= Marathon course-cutting =

Cheating at a marathon race

Marathon course-cutting occurs when runners complete less than an entire course of a marathon before going over the finish line. The standard length of a marathon course is 42.195 kilometers, about 26.2 miles. Course-cutting may be intentional or unintentional and can be achieved by various means. When done intentionally, course-cutting constitutes cheating.

Many marathon runners consider intentional course-cutting to be worse than doping, believing that those who are doping are at least trying to run the entire race.

==Notable incidents==

In 1896, Spyridon Belokas rode in a carriage for part of the Olympic marathon in Athens after having supposedly dropped out of the race, and appeared to have finished third to seemingly complete a Greek top-three sweep. After a protest by fourth-place finisher Gyula Kellner was upheld, Belokas was disqualified.

In 1904, Frederick Lorz dropped out of the Olympic marathon in St. Louis after 9 mi, then hitched a ride in a car for the next 11 mi. After the car broke down, Lorz jumped back onto the course and jogged to the finish line, where he was greeted as the winner before his deception was uncovered.

In October 1979, Rosie Ruiz rode the New York City Subway during the New York City Marathon. In doing so, she qualified for the April 1980 Boston Marathon, where she appeared to have won the women's race in a course record time. After it was discovered she had only run the last half-mile (800m) of the race, her medal was revoked and her result deleted from the records; in any case, the discovery that Ruiz had cut the course in New York would have been enough to automatically disqualify her from Boston.

In 2007, Roberto Madrazo, a Mexican presidential candidate in 2006, had his results in the Berlin Marathon deleted after his timing chip revealed Madrazo had skipped two checkpoints on the course, and had covered one nine-mile segment in 21 minutes (far faster than world record speed for such a distance).

In the 2023 Mexico City Marathon, 11,000 runners, or a third of entrants, were disqualified for course cutting. Tracking data showed that thousands of participants had not passed some of the checkpoints. Some participants reported that the trackers were faulty and did not register.
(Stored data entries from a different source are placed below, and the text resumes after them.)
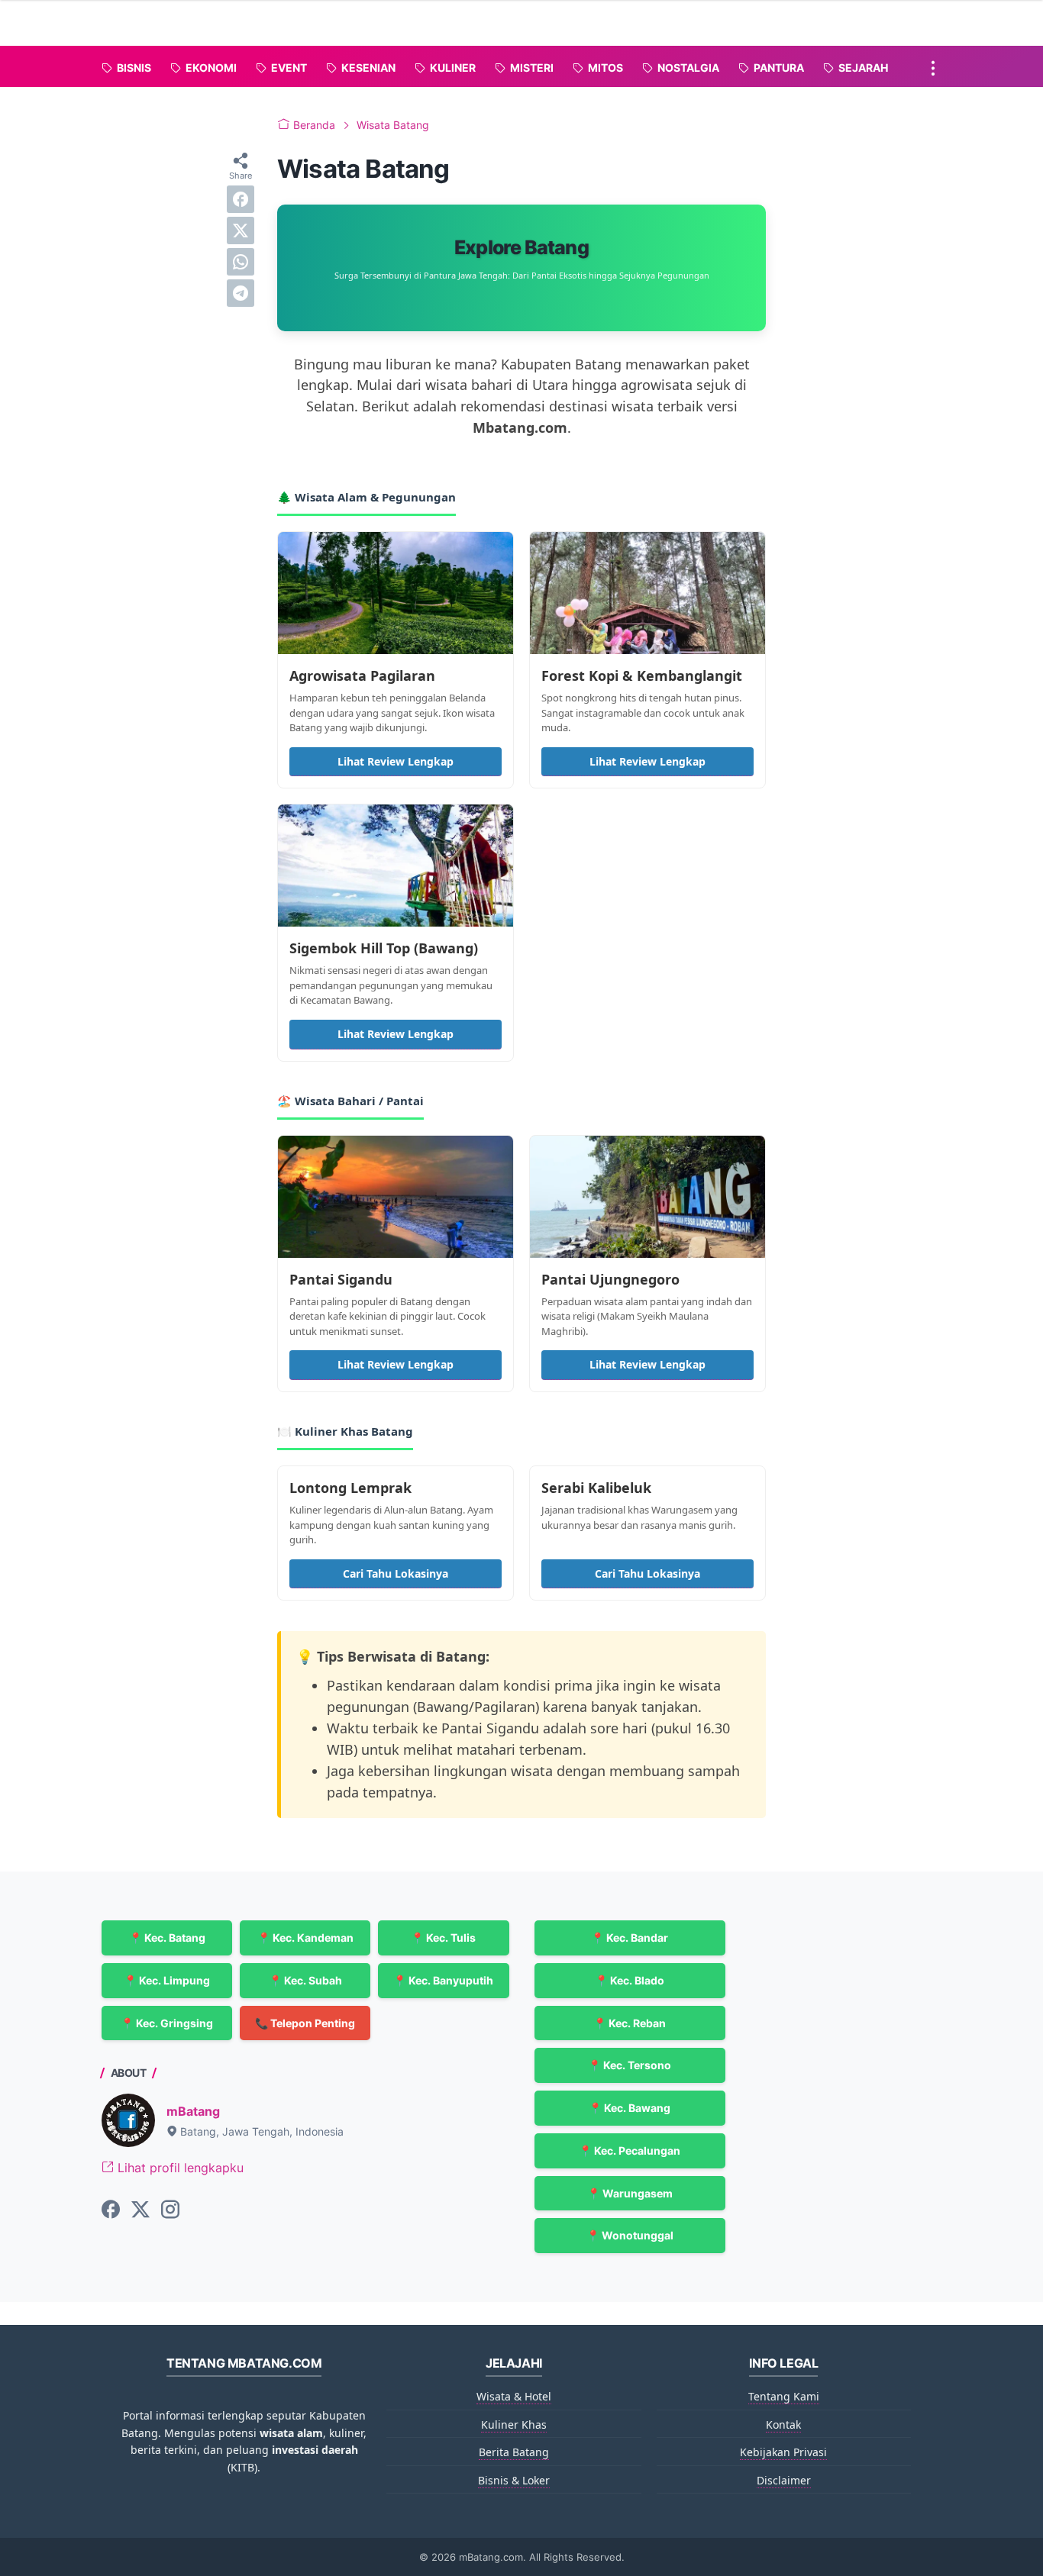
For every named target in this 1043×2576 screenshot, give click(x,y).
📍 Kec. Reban (629, 2023)
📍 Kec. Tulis (443, 1937)
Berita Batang (514, 2452)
In the 2017 edition, 6,000 runners were also expelled for not running the entire distance.

In July 2024, Syed Saddiq, a Malaysian member of parliament, had his results in the 113 Triathlon Desaru 2024 deleted after it was found that it was not humanly possible for him to have completed the bicycle segment as claimed. In addition, he had run the 200 km distance from his Muar constituency to the Malaysian House of Parliament across four states barely a week earlier.

==News coverage==

In 2006, the Washington Post reported that the seventh- and eighth-place women's finishers of the 2006 Marine Corps Marathon were disqualified. Rick Nealis, the race director, had also disqualified 350 runners in the 2005 race.

In 2009, the New York Times ran an article on course-cutting, including a map of where approximately 46 runners in the 2008 New York City Marathon had left and reentered the course. “An untold number of [course-cutting] runners escape detection, marathon officials said.”

In 2010, the Chicago Tribune reported that in “the 2009 Chicago Marathon, 252 runners' times were deleted from the records, most for missing two or more timing mats in a row.”

In a 2012 New York Post article, a New York City Marathon official calculated that "each year an average of 30 to 40 are disqualified" from the marathon.

In 2012, The New Yorker ran a story on Kip Litton, a dentist from Michigan who had been disqualified from several races across the United States for course-cutting.

In 2014, Runner's World reported that the apparent women's winner of the Chickamauga Battlefield Marathon was disqualified after her splits indicated she had not run the entire race. She had appeared to win in 2:54:21 (2:55:39 gun time), but she appeared to have run the second half of the race in 47:30, which would have far exceeded the then-world record for the men's half-marathon, while her past race times were inconsistent with her supposed performance in Chickamauga.

In 2015, the New York Times reported that the original winner of the women's 40-44 category at Ironman Canada 2015 had been disqualified after evidence came to light that showed she had not run the entire race. The second-, third- and fourth-place finishers could not recall seeing her, and the runner-up went as far as to publicly confront the winner and ask when she passed her, an unusual occurrence according to Ironman Canada's regional director. The other three athletes conducted their own investigation after race officials rebuffed them, and compiled evidence that indicated that the apparent winner could not possibly have reached specific points at the times she claimed during the marathon segment of the competition. Confronted with this evidence, World Triathlon Corporation disqualified her from Ironman Canada 2015 and retroactively disqualified her from Ironman Canada 2013 and the 2014 Vancouver Triathlon, also taking the unprecedented step of banning her from all Ironman events indefinitely.

In 2015, multiple outlets reported on the case of Kendall Schler, who was stripped of her title from that year's GO! St. Louis Marathon after it was discovered she had not run the entire course. Schler wore her bib and number on her leg covered by a shirt, and admitted to removing the bib's timing strip. Schler also faked her third place finish at the previous year's event.